Your objective
Once the line containing "Best Local Restaurants 2026 (815, 127)" is found in the entries below, reproduce it and every line after it, stopping at and including the line containing "Next (616, 1956)"; reproduce nothing else, and keep each line exact.

== Given records ==

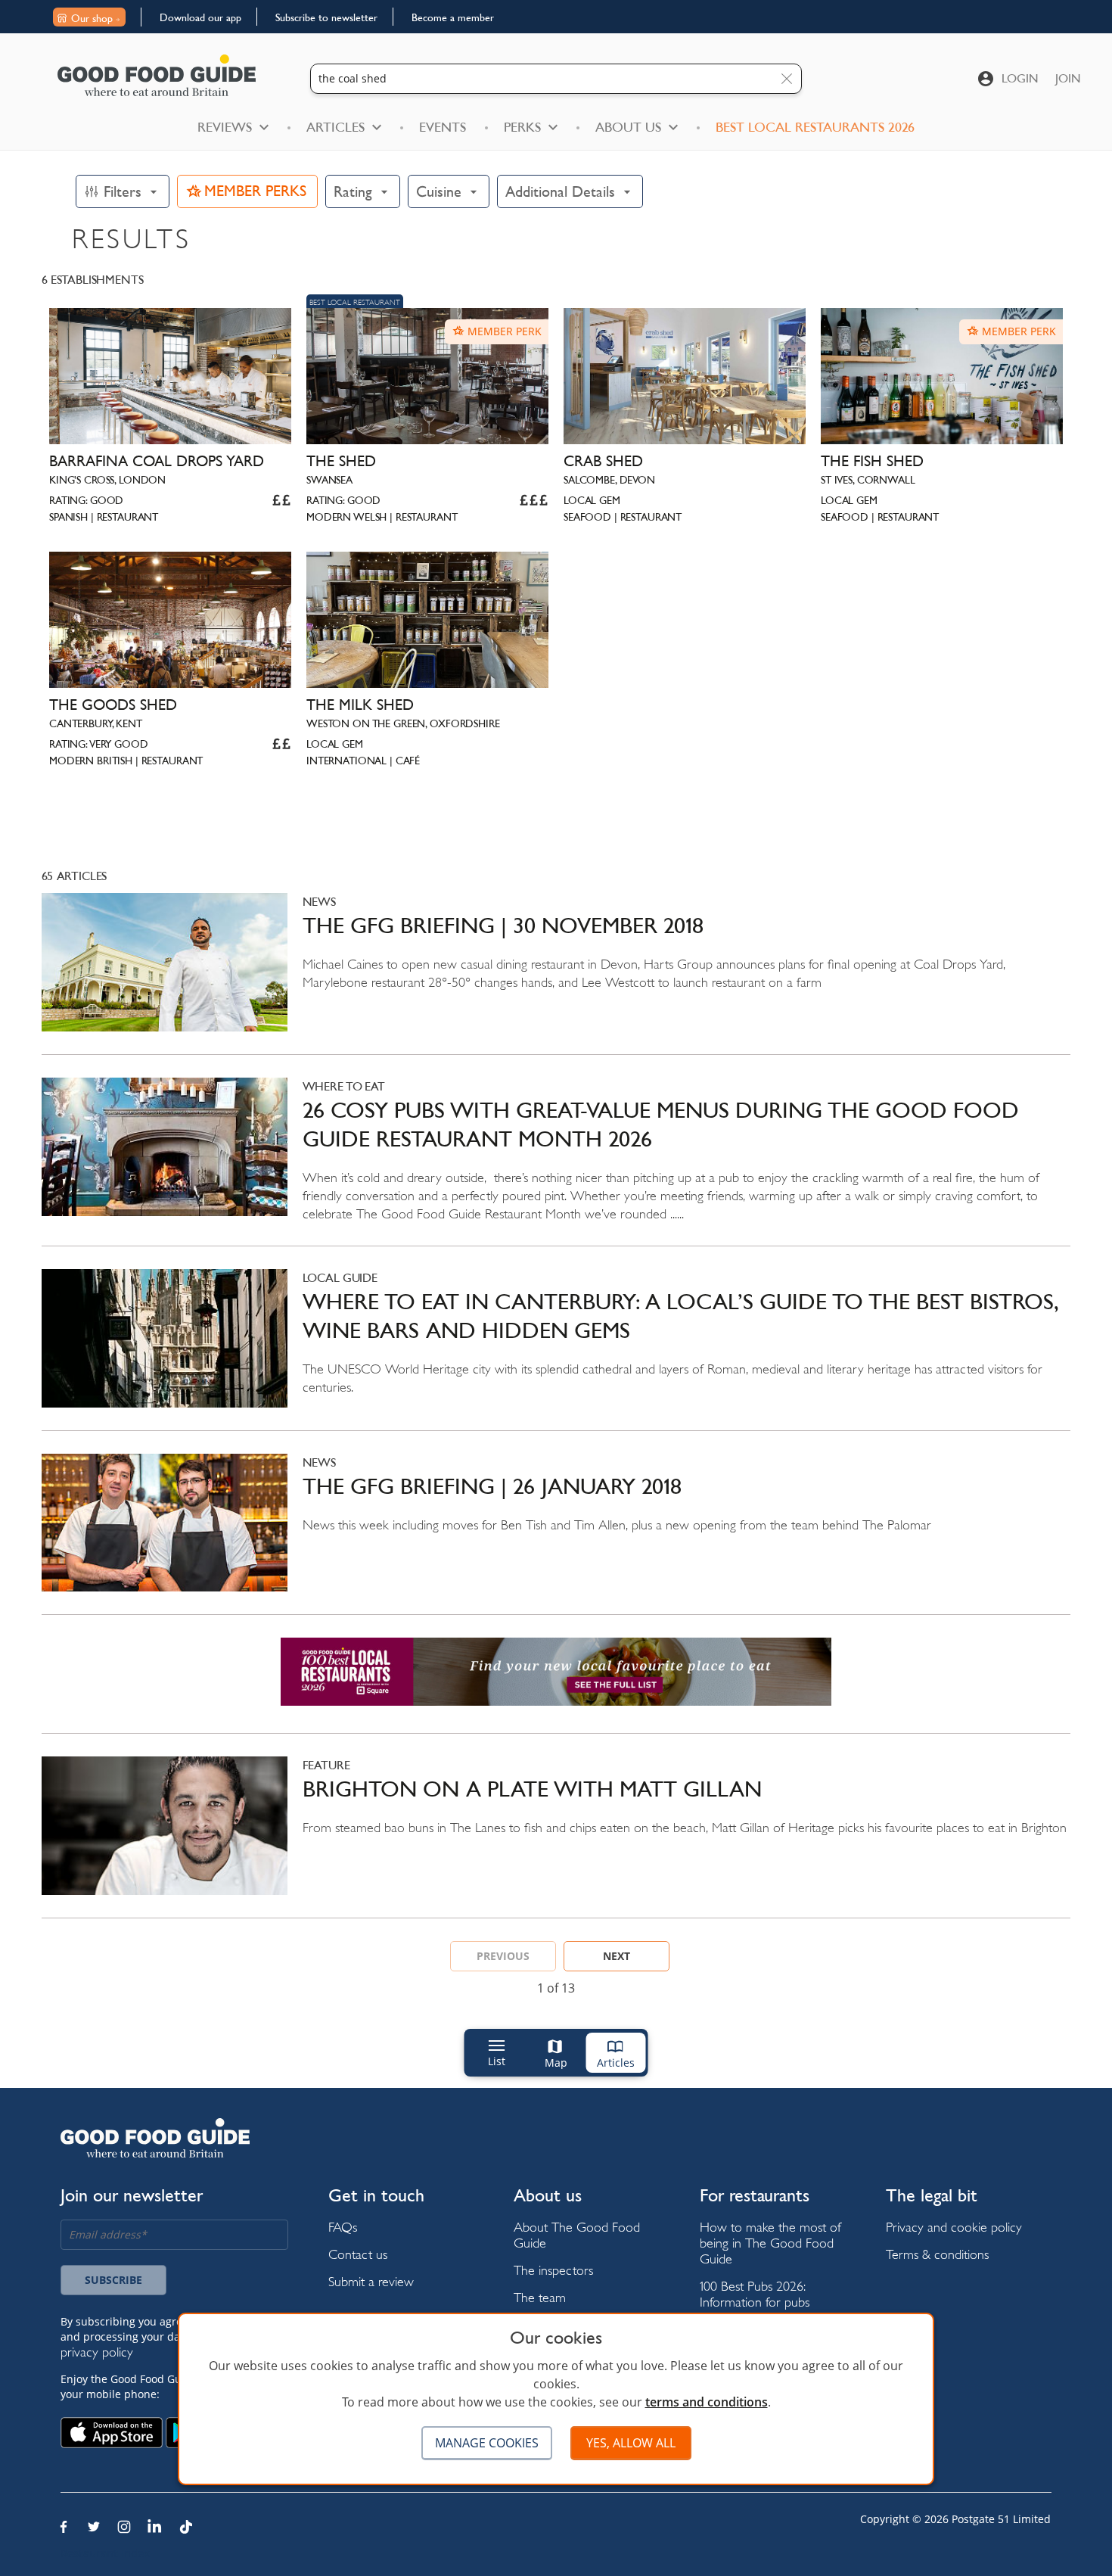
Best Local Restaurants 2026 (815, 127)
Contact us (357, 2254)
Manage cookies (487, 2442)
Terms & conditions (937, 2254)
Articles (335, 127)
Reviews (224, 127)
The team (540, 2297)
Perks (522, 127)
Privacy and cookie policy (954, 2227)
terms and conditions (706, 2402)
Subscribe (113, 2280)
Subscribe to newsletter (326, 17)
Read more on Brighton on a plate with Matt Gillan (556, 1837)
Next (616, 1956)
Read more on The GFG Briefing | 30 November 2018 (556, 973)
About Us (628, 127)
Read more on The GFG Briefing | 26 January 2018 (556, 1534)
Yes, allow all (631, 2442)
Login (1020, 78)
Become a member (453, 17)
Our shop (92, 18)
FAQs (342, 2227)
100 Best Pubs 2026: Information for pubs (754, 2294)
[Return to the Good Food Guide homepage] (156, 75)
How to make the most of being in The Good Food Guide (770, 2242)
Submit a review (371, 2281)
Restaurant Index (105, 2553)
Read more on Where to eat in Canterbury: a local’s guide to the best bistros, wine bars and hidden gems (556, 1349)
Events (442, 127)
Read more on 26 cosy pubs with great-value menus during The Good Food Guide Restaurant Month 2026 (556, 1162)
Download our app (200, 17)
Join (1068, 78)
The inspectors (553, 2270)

===
== Given records ==

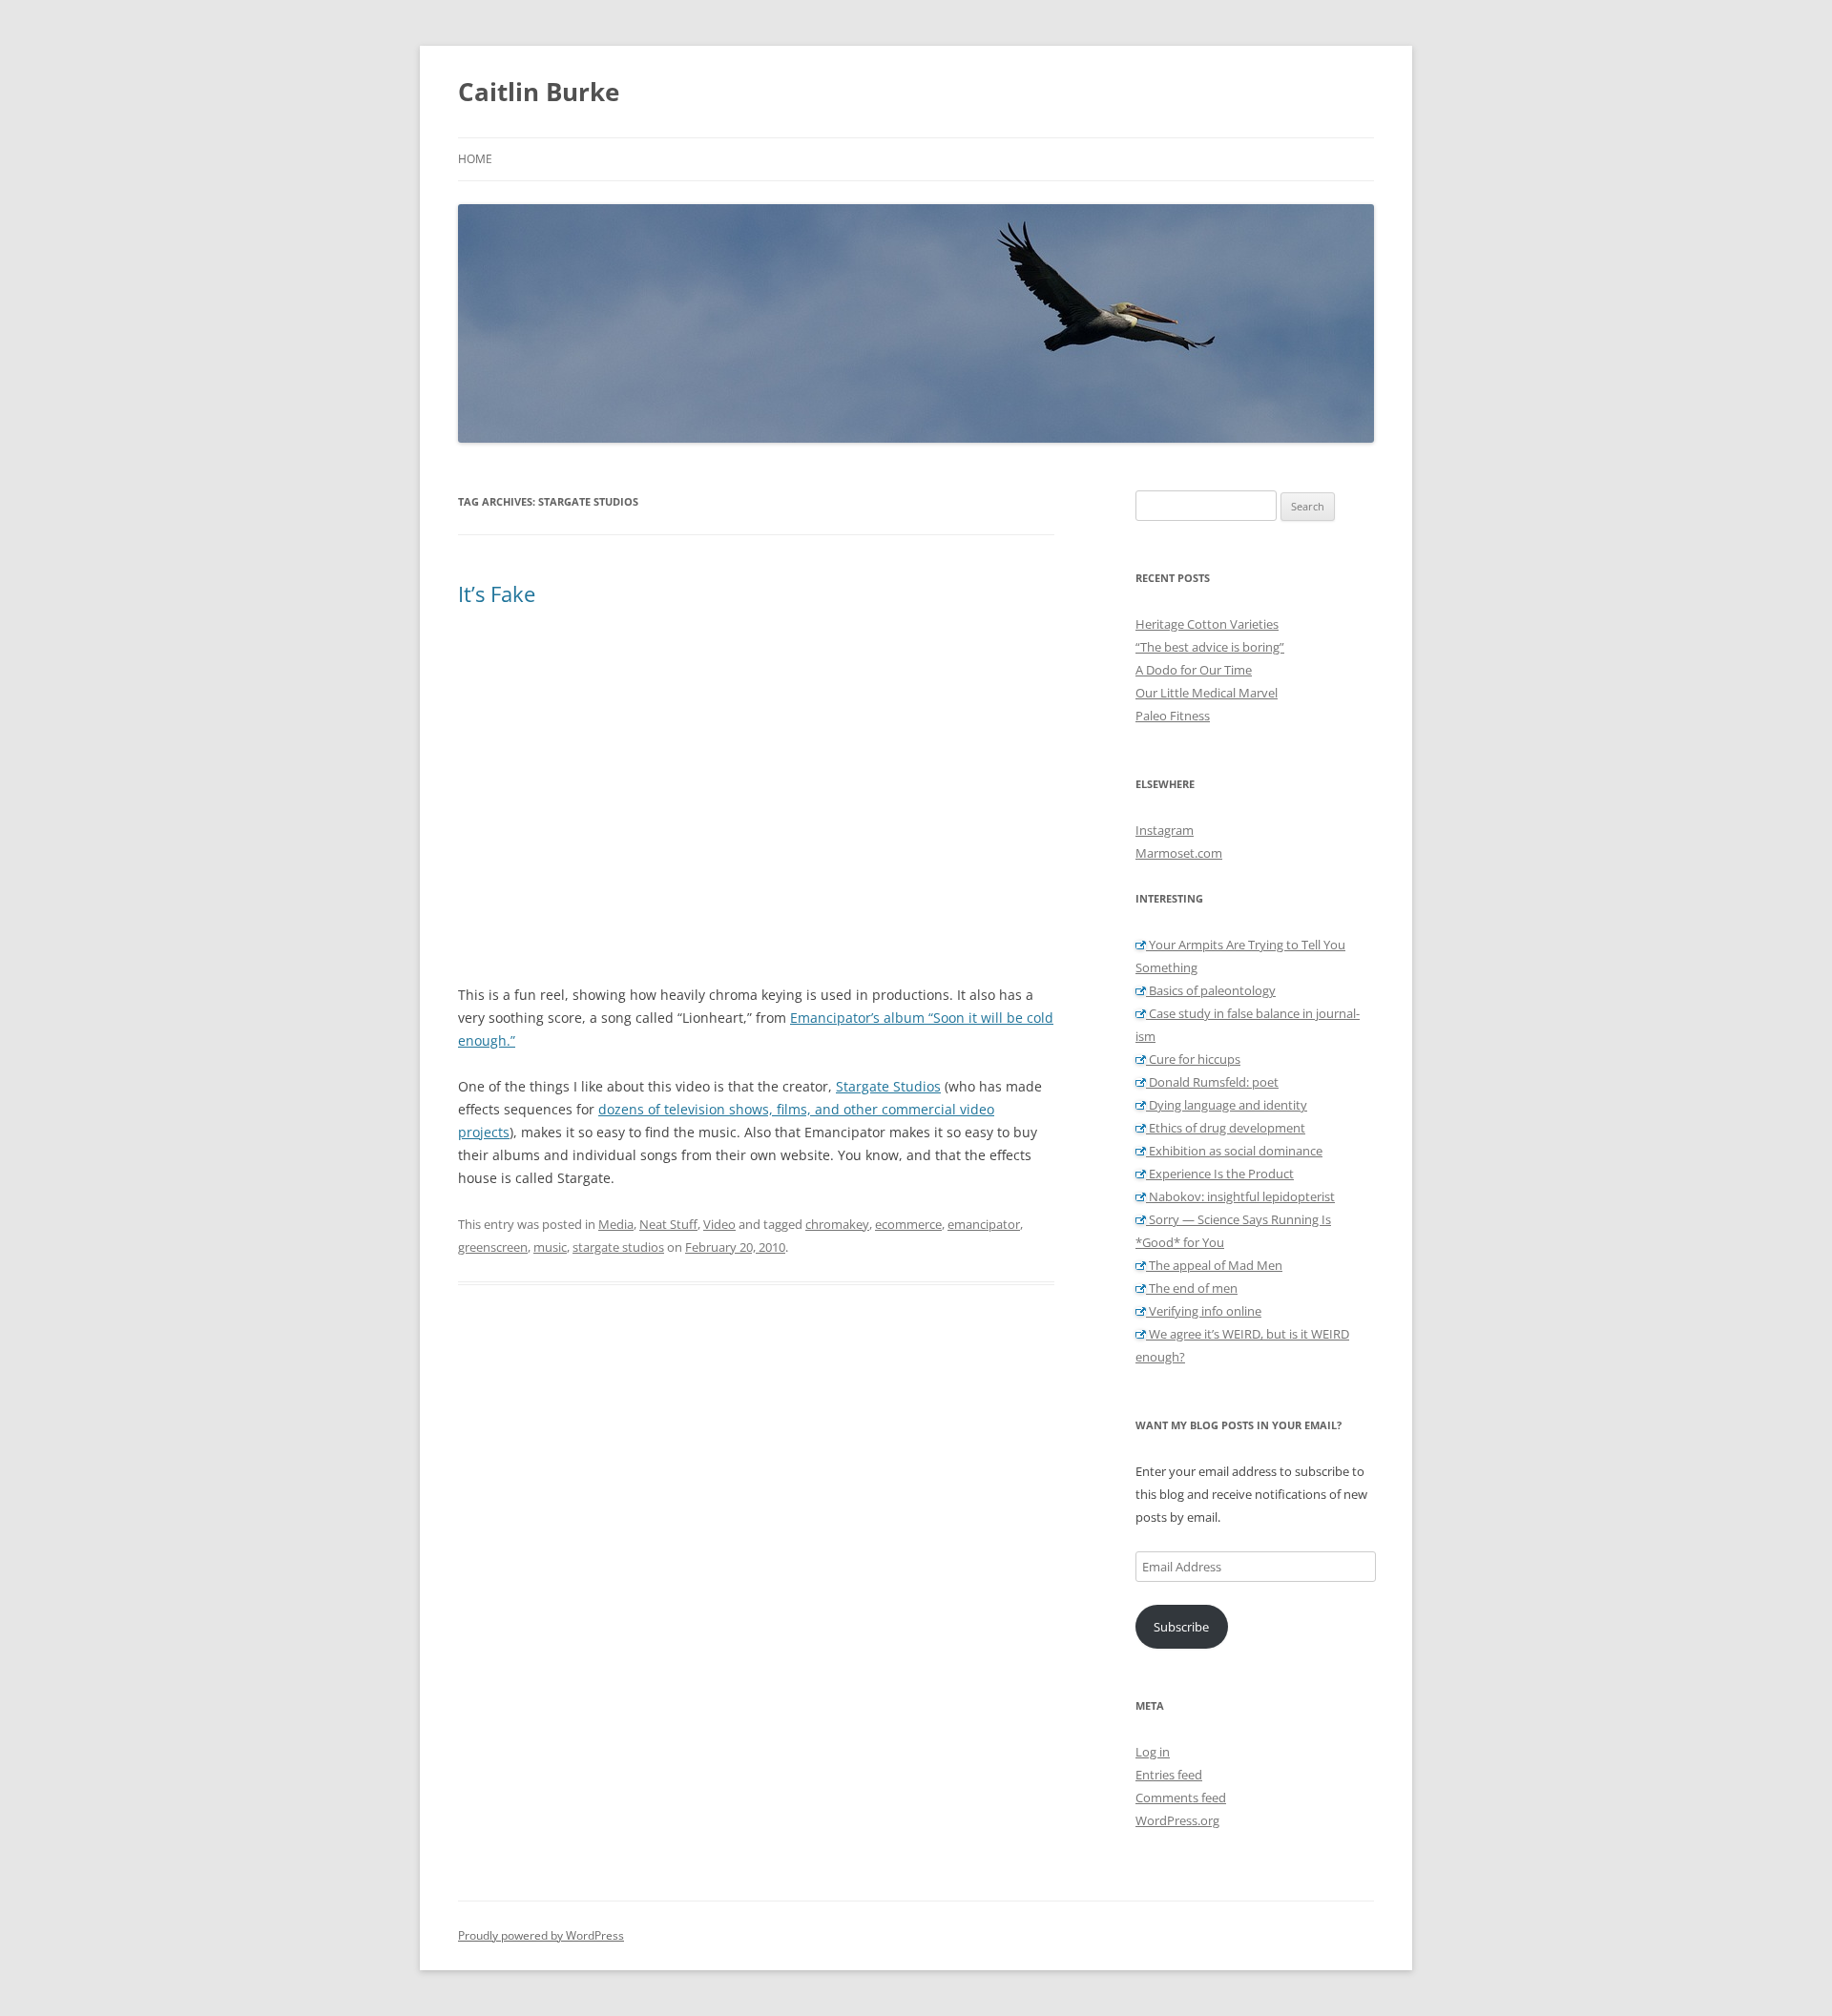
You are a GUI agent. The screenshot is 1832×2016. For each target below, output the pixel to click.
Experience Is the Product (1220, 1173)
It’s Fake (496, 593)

===

Completed task
Best Local Restaurants 2026 (815, 127)
Contact us (357, 2254)
Manage cookies (487, 2442)
Terms & conditions (937, 2254)
Articles (335, 127)
Reviews (224, 127)
The team (540, 2297)
Perks (522, 127)
Privacy and cookie policy (954, 2227)
terms and conditions (706, 2402)
Subscribe (113, 2280)
Subscribe to newsletter (326, 17)
Read more on Brighton on a plate with Matt Gillan (556, 1837)
Next (616, 1956)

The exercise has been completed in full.